> **WHAT THE TASK REQUIRES**
Throughout the entries below, report every line where "Edit" is found.

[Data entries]
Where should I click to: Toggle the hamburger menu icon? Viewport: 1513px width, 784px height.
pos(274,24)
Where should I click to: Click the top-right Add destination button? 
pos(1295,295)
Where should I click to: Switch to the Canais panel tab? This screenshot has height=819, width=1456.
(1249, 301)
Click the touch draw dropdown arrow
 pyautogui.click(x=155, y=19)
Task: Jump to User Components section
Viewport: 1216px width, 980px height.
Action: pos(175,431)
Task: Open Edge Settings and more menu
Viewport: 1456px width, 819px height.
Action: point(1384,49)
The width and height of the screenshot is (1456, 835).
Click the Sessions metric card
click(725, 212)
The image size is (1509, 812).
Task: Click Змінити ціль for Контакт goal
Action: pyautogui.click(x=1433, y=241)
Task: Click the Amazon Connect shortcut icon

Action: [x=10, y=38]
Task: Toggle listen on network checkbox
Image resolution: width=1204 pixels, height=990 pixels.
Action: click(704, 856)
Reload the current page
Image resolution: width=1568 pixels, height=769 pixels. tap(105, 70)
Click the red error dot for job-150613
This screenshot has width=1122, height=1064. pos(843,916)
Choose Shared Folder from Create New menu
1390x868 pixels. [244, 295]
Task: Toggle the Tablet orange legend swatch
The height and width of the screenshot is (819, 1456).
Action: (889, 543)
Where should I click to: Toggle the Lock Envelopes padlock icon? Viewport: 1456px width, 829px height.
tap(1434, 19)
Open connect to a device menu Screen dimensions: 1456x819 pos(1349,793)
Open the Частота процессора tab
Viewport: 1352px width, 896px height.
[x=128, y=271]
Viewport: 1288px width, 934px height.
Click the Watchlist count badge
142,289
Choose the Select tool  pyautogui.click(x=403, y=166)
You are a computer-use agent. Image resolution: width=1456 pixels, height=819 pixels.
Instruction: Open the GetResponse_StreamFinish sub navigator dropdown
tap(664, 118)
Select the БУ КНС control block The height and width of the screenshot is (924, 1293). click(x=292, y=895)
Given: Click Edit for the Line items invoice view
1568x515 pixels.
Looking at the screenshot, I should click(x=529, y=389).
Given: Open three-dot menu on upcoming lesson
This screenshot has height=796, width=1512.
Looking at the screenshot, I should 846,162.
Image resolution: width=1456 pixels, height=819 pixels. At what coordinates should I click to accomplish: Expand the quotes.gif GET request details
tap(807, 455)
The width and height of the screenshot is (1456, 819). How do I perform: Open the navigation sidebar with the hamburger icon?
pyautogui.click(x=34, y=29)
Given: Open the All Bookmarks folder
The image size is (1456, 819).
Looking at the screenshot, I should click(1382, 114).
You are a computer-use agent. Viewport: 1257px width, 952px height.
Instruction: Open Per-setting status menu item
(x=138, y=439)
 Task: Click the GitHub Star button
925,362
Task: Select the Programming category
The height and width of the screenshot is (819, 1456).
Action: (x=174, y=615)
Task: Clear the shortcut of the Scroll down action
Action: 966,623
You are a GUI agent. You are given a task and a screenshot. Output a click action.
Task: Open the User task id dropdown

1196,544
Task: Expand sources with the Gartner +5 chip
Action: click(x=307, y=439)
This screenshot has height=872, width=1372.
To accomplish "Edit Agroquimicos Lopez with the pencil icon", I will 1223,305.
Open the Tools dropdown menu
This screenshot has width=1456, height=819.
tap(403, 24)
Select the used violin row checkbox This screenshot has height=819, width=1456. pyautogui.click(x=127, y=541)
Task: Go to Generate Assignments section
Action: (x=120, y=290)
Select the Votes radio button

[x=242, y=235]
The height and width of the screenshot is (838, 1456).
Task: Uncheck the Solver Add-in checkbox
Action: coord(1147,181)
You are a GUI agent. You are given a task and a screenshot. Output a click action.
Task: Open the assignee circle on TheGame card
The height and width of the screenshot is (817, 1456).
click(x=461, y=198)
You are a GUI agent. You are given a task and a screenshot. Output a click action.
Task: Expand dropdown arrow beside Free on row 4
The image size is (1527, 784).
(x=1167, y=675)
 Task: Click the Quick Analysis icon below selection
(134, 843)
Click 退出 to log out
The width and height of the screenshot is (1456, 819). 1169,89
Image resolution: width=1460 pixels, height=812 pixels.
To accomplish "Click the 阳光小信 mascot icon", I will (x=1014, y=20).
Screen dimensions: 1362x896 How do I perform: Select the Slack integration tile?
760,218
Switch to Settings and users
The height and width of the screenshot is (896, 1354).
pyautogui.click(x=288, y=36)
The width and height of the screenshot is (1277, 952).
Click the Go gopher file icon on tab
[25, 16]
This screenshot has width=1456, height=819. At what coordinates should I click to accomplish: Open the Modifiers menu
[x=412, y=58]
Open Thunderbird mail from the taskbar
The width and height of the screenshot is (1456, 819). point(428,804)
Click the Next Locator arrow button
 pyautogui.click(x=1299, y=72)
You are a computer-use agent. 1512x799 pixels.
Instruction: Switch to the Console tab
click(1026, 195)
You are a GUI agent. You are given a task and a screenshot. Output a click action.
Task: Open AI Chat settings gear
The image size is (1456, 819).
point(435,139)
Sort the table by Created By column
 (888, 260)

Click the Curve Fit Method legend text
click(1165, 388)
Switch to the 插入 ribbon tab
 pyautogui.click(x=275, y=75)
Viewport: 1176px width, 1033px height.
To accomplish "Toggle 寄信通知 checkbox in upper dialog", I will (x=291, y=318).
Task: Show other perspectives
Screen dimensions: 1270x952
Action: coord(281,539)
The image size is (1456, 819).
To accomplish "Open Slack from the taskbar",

> **ANSWER TO THIS EXERCISE**
Given: Click Edit for the Line items invoice view
To accomplish "Edit Agroquimicos Lopez with the pencil icon", I will 1223,305.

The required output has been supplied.